Traditionally, antibody display libraries are analyzed by isolation of 1E2 –1E3 clones in combination with Sanger sequencing. The main limitation of the standard screening method is that, during the biopanning process, some binding clones become dominant, resulting in identification of alimited number of different candidates after screening. clones with superior affinity or with other prominent functional properties may be present at low frequency and may not be readily detectable.
An alternative approach is to combine yeast surface display with next-generation sequencing (NGS), which method massively increased the capacity to sequence millions of clones in a very fast and inexpensive way.
Yeast surface display is a powerful technique for screening large libraries of proteins or peptides. In this technique, the protein or peptide of interest is fused to the surface of a yeast cell. By coupling this technique with flow cytometry and NGS, it is possible to sequence millions of antibody clones in a single experiment. This allows for the rapid identification of high-affinity antibodies against a target antigen.
NBbiolab yeast surface display platform uses a general “a-agglutinin” display system，nanobodies display at the N-terminus of Aga2p, HA tag was fused to the C-terminus of the a-agglutinin Aga2p subunit. Following translation, the 69-amino acid Aga2p subunit associates with 725-amino acid a-agglutinin Aga1p subunit via two disulfide bonds. The fusion protein is subsequently secreted to the extracellular space where Aga1p is anchored to the cell wall via a β1,6-glucan covalent linkage. As a result, the naobodies displayed on the cell surface where it is accessible by soluble ligands.
The general steps involved in yeast surface display screening
1. Create a yeast display library:
The first step is to generate a yeast library expressing the protein or peptide of interest fused to a surface protein, such as Aga2p or Aga1p. The library should be diverse enough to cover a wide range of potential binders.
2. Prepare the target molecule:
The target molecule can be a protein, peptide, small molecule or any other molecule of interest. The target molecule can be labeled with a fluorescent tag or biotin to allow for detection.

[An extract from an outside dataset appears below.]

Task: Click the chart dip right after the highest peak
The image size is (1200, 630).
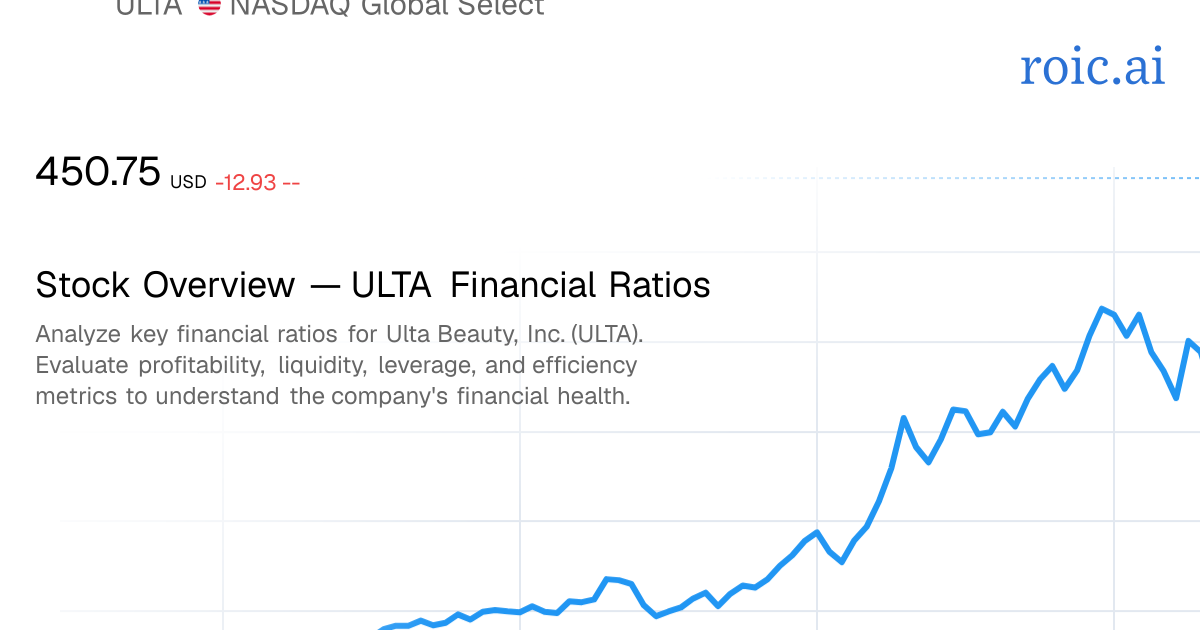Action: pyautogui.click(x=1127, y=335)
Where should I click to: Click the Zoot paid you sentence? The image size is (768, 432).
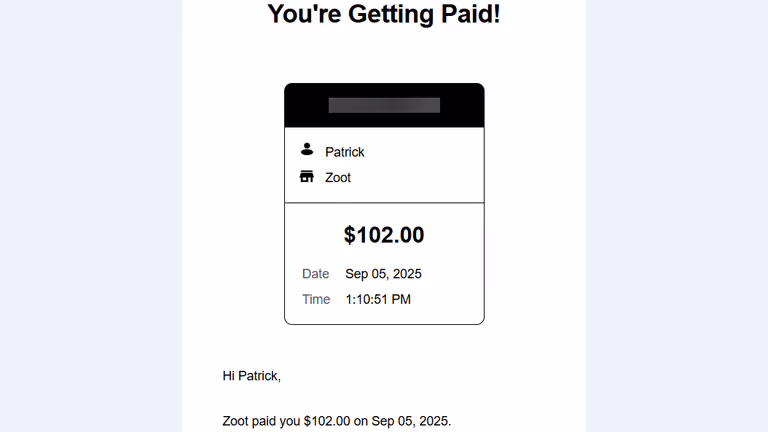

3. Bind the target molecule to the yeast library:
The yeast library is incubated with the target molecule to allow for binding. The unbound target molecules are then washed away.
4. Detect bound yeast cells:
The yeast cells that have bound to the target molecule can be detected using a fluorescent tag or biotin. If the target molecule is labeled with biotin, streptavidin can be used to detect the bound yeast cells.
5. Isolate bound yeast cells:
The yeast cells that have bound to the target molecule can be isolated using fluorescence-activated cell sorting (FACS) or magnetic-activated cell sorting (MACS).
6. Amplify and sequence bound yeast cells through NGS:
NGS approaches allow for far-greater insights into library diversity by providing up to 107 sequences, approximately 10,000-fold more sequences than Sanger sequencing.
7. Bioinformatic tools to analyze NGS Data:
Clone structures can be inferred by applying sequence clustering tools, to group closely related sequences into “clonal” groups. NGS data can also be used to guide selection toward novel sequence motifs.
8. Validate binding:
Once the candidate binders have been identified, the binding can be validated using additional assays, such as ELISA or surface plasmon resonance (SPR).
Features of Yeast Surface Display platform
1. Provides a direct connection between genotype and phenotype.
2. Eukaryotic translation machinery offers expression in a similar fashion as mammalian cells.
3. No indication of amplification biases during antibody library construction
4. Multivalent display with each cell displaying 104 to 105 copies of the VHH.
5. Accurate control over selection parameters during FACS screening.
6. Real-time kinetic observations during the selection process.
7. Selected binders further analyzed by NGS significantly increase the number of identified target-specific antibodies.